Les secrets de la Nature

( suite de la note précédente)
 
   Je vous ai parlé hier du succès de L'Atalante fugitive de Michel Maïer mais c'est précisément ce succès qui lui valut des critiques de ce que nous appelons aujourd'hui les " puristes ", le véritable adepte étant censé garder le silence sur le fruit de ses travaux. Or, même si l'auteur procède par allégories et allusions, s'il utilise parfois la " langue des oiseaux" , il fait un véritable effort de clarté et emploie tous les moyens à sa portée pour transmettre ce qu'il voulait bien dire de sa connaissance et de sa pratique de l' " art royal ". C'est pourquoi il ne s'est pas contenté de s'adresser à l'esprit du lecteur, mais aussi à sa vue et à son ouïe. C'est ainsi qu'il écrit au centre du frontispice de l'ouvrage :
   "Atalante fugitive ou nouveaux emblèmes chymiques des secrets de la Nature, adaptés en partie aux yeux et à l'intelligence par des figures gravées dans le cuivre et des légendes qui leur sont adjointes, par des épigrammes et des notes, et en partie aux oreilles et à la récréation de l'esprit par plus ou moins 50 fugues musicales à trois voix dont deux correspondent à une seule mélodie simple, très adaptées au chant des distiques, destinées à être vues, lues, méditées, jugées, chantées et écoutées non sans un agrément particulier."
   Il pense que Dieu a caché dans la Nature des quantités de secrets (Arcana) et qu'un des moyens, pour l'homme, de développer son intelligence, est de tenter de les extraire les secrets "chymiques " étant " les plus précieux de tous après la recherche des choses divines ". Ces secrets ne sont pas à l'usage des charlatans, seulement des esprits élevés, et Michel  Maïer s'adresse à eux avec un enthousiasme et une sorte de prosélytisme dont il se rend compte au moment où il écrit les dernières lignes de l'Atalante fugitive :
       "Donc, une fois qu'on a saisi cela, on comprend l'aigle et la femme, comme aussi les secrets de l'art presque entier, secret que nous avons en ouvrant peut-être trop largement le sein de la Nature, exposé et manifesté dans ces pages au fil de l'enseignement, afin qu'ainsi GLOIRE SOIT RENDUE A DIEU. "
   Michel Maïer se demandait s'il n'avait pas été trop bavard et il avait raison car les critiques furent vives, mais pour nous qui le lisons aujourd'hui, c'est certainement un des livres qui apporte le plus d'éclaircissements sur la philosophie de l'alchimie. 
   Ajoutons que les illustrations (vous en trouverez chez mon lien Djaipi, catégorie géométrie spirituelle) sont très révélatrices de la perduration de symboles vivants très puissants. Les rêveurs, en utilisant des matériaux plus contemporains, reproduisent souvent des scènes très proches des emblèmes de l'Atalante. Il m'est arrivé de montrer à des amis ne connaissant rien à la symbolique alchimique des images de l'Atalante et elles provoquent de vives réactions d'attraction ou de répulsion. Certains disent : " je ne veux pas voir ça ! " alors que d'autres regardent la gravure avec une sorte de fascination. Cela tend à prouver que les illustrations de l'Atalante sont les activateurs d'un contact avec le monde archétypique.
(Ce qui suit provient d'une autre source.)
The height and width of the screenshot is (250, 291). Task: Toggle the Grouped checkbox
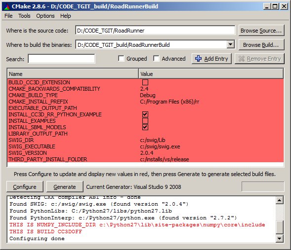[121, 59]
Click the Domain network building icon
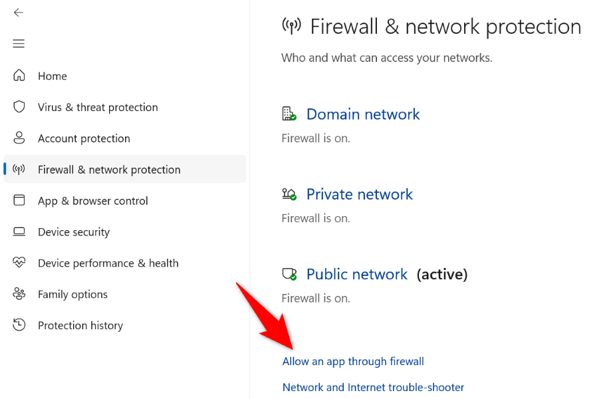 [x=289, y=114]
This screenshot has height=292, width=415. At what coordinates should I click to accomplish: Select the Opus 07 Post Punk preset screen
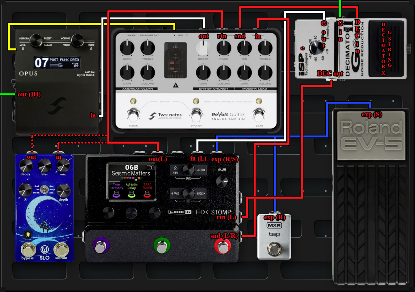coord(57,63)
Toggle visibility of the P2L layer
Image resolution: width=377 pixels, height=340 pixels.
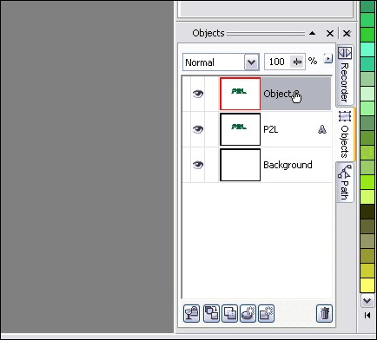pyautogui.click(x=198, y=129)
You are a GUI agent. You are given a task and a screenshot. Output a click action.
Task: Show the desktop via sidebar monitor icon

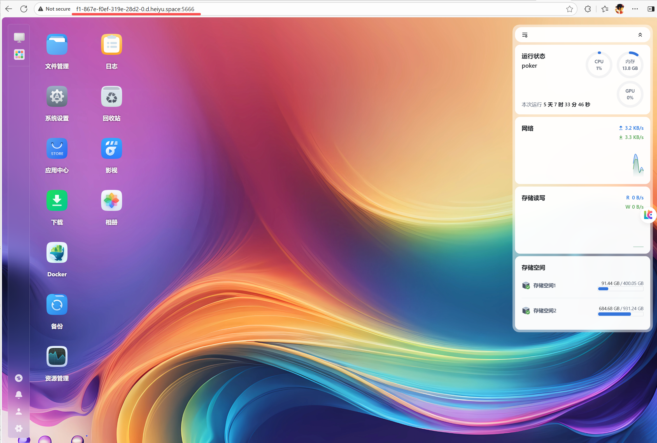click(x=19, y=38)
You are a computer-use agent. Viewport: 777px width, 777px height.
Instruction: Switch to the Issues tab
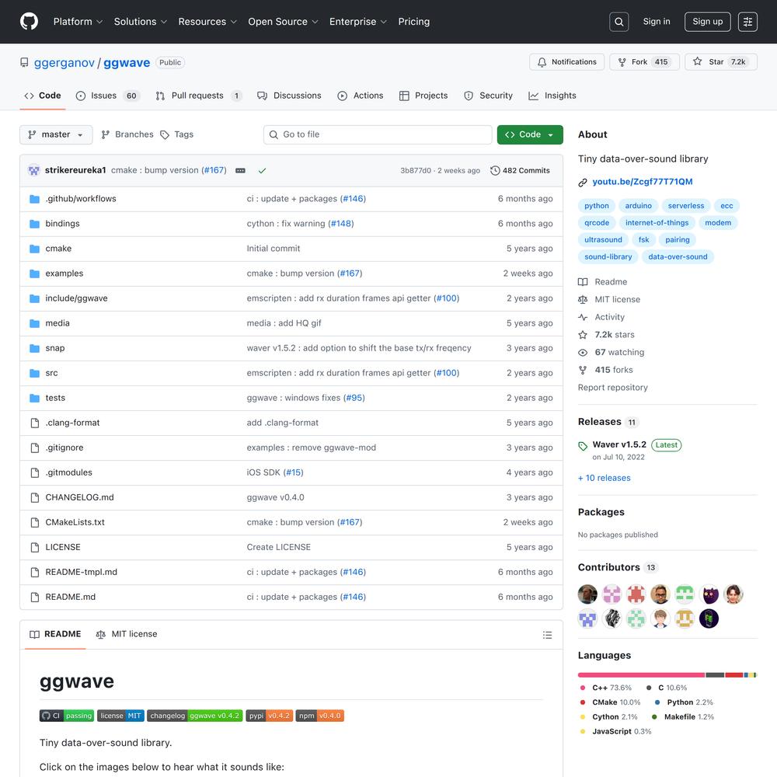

Tentez l'expérience, vous verrez ! Une autre expérience a été tentée, jouer les musiques de l'Atalante, il paraît que c'est vraiment très mauvais...
       Ariaga
 
  
 

25/06/2007

Un Philosophe de la Nature : Micher Maïer

   Quand j'écris dans mon " à propos ": " dans les pas "de Jung et des Alchimistes Philosophes de la Nature ", je dis seulement " dans les pas " car je pense que c'est par notre Maître intérieur, si nous savons l'écouter, que nous devons nous laisser guider. Mais il y a des êtres dont la pensée  exerce une forte influence. Pour moi, je vous ai abondamment parlé de Jung mais pas tellement des Philosophes de la Nature, en tant que personnages "historiques". Je vous donnerai donc, de temps en temps, un éclairage sur l'un d'entre eux, qu'il soit très ancien ou plus proche de nous.
  Au début du mois, j'avais déjà proposé une note intitulée PARACELSE, médecin, alchimiste, philosophe où je  donnais une petite idée sur ce personnage. Aujourd'hui je vous présente un autre de mes amis, Michel MAÏER, que l'on connaît surtout comme l'auteur de L'Atalante fugitive. Ce livre présente un intêret pour les lecteurs de ce blog, curieux d'aller voir eux-mêmes certains textes: il est facilement accessible dans une excellente traduction d'Etienne Perrot (ed. Dervy). Lequel Perrot a consacré un ouvrage intitulé Les trois pommes d'or à un commentaire sur cette Atalante fugitive (ed.La fontaine de Pierre)
   Pour ceux qui ont une certaine défiance, parfois justifiée, envers les fumeux alchimistes, la personnalité de Michel Maïer est rassurante. C'était un homme instruit, épris de cohérence, se méfiant des racontars et des chimères et qui occupa une place de choix dans la société de son époque. 
   Allemand, Né en 1568, il obtint le grade de docteur en médecine en 1596 et l'année suivante de docteur en philosophie. Il semble qu'il se soit consacré très tôt à l'étude de l'hermétisme, ce qui ne l'empêcha pas de devenir le médecin privé de l'empereur Rodolphe II à Prague. Après diverses activités dans cette ville, puis à Londres, il finit ses jours en 1622 à Magdebourg où il était le médecin du Landgrave de Hesse.
   L'Atalante fugitive, publiée en 1617, a été précédée et suivie par une bonne quinzaine d'autres oeuvres. Mais l'Atalante fut, à l'époque, ce que de nos jours on appelle un "meilleures ventes". Il faisait connaître à un milieu de non spécialistes ce que Michel Maïer pensait des "secrets de la Nature". Ce sera pour demain... 
       Ariaga
 
 
  
 
  
 

18/06/2007

Les hallucinations de l'alchimiste

   Après avoir lu un texte alchimique très poétique et particulièrement délirant je me pose une question : certains  alchimistes étaient ils sous l'influence de drogues hallucinogènes ? Mon ami le vieil alchimiste, celui que vous connaissez déjà et qui murmure parfois à mon oreille intérieure me dit : "bien sûr Ariaga". 
   Au Moyen Âge, les " sorcières " connaissaient bien toute la famille des solanacées telles que la belle Belladone ou la mystèrieuse Mandragore, et d'autres encore, qui étaient utilisées comme euphorisants, filtres d'amour, donneurs de visions. Les alchimistes, qui étaient les meilleurs chimistes de leur époque moyenâgeuse, devaient se livrer à moult expériences avec de nombreuses substances dont certaines hallucinogènes. Rien ne les empéchait de faire des essais personnels et cela expliquerait que leurs textes ressemblent parfois à des récits poétiques écrits sous LSD ou mescaline.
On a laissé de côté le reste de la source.